Ross will receive at least $8.2 million of the settlement. That’s on top of the $1.5 million the whistleblower received from the Group Health settlement four years ago.
At $100 million, the settlement is one of the larger False Claims resolutions with MA insurers over upcoding.
In 2023, Cigna agreed to pay $172 million and Maine-based insurer Martin’s Point shelled out $22.5 million to settle similar allegations, while in 2017 Florida plan Freedom Health and its chief operating officer agreed to pay $32.5 million for alleged upcoding.
Other lawsuits against MA insurers, including UnitedHealthcare and Elevance, for upcoding are ongoing.

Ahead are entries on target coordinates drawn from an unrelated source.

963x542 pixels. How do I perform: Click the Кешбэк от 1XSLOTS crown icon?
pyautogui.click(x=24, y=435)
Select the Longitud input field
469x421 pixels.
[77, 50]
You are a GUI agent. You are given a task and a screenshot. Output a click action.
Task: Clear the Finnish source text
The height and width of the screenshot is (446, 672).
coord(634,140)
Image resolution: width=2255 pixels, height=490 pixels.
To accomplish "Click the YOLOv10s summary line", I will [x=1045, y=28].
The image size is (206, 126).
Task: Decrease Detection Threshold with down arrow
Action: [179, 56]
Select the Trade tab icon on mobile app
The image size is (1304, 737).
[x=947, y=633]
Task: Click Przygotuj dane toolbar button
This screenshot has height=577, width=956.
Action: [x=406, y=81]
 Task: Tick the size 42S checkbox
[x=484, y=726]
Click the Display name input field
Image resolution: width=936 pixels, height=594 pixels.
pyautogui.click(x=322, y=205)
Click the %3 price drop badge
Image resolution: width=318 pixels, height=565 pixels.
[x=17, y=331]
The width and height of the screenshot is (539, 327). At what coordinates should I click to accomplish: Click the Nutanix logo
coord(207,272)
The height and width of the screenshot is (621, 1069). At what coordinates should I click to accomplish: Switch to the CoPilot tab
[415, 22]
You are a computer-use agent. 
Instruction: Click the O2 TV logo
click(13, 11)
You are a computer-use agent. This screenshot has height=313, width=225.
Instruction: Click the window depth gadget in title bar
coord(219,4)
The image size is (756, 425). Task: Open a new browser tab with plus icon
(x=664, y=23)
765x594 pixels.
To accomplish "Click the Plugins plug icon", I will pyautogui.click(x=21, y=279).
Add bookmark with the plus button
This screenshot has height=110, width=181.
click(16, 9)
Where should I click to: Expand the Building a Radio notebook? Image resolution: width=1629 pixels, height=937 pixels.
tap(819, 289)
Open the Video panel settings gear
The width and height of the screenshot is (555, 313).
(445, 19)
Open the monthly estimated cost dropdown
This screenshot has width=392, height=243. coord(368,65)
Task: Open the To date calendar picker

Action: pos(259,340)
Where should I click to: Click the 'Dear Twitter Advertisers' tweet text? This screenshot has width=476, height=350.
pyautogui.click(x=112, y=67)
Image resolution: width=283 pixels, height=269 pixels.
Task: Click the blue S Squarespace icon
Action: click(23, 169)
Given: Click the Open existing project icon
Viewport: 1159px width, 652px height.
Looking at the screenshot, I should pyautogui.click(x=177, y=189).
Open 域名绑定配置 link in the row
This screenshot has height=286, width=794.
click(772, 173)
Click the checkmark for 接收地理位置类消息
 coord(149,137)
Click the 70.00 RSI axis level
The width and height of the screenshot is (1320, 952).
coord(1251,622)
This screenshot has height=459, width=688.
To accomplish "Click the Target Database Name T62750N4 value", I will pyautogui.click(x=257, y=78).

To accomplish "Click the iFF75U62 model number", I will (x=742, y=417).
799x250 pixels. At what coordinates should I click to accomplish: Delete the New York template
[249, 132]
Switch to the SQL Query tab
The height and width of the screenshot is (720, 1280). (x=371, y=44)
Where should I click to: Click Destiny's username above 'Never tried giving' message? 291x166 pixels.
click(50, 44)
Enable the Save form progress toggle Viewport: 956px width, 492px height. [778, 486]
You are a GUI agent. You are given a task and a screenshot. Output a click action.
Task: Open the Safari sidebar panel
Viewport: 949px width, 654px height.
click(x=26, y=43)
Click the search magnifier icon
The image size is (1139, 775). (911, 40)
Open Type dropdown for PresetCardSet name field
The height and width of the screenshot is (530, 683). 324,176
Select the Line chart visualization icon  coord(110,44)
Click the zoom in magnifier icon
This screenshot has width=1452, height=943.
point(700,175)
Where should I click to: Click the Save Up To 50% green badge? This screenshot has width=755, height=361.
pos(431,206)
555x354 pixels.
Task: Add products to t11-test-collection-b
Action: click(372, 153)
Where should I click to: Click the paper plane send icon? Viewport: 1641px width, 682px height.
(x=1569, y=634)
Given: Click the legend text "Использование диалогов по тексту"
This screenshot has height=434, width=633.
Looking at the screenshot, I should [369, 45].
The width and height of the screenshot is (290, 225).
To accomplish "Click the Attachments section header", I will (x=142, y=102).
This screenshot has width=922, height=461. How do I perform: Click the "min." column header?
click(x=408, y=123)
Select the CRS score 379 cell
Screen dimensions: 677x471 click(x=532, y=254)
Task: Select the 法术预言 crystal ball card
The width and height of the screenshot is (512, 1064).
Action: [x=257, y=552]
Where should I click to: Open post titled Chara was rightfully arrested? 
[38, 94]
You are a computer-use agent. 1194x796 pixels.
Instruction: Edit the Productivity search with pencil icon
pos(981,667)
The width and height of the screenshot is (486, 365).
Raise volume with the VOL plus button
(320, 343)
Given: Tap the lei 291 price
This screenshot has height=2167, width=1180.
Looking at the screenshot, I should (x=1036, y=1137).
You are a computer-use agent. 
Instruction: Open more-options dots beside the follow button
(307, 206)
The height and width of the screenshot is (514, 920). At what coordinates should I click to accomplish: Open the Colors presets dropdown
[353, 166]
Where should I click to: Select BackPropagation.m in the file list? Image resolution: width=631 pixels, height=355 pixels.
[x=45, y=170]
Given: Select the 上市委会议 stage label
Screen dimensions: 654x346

Settlements and judgments under the False Claims Act have reached record levels in recent years, with the majority of actions taking place in the healthcare industry, according to the DOJ.
Regulators say they are particularly concerned about rising fraud in Medicare as more seniors age into the taxpayer-funded health insurance program. The Biden administration has been increasingly active in cracking down on insurers exaggerating the health needs of their MA enrollees, including introducing retroactive audits to claw back a greater share of overpayments. Humana is currently suing regulators to halt the plan.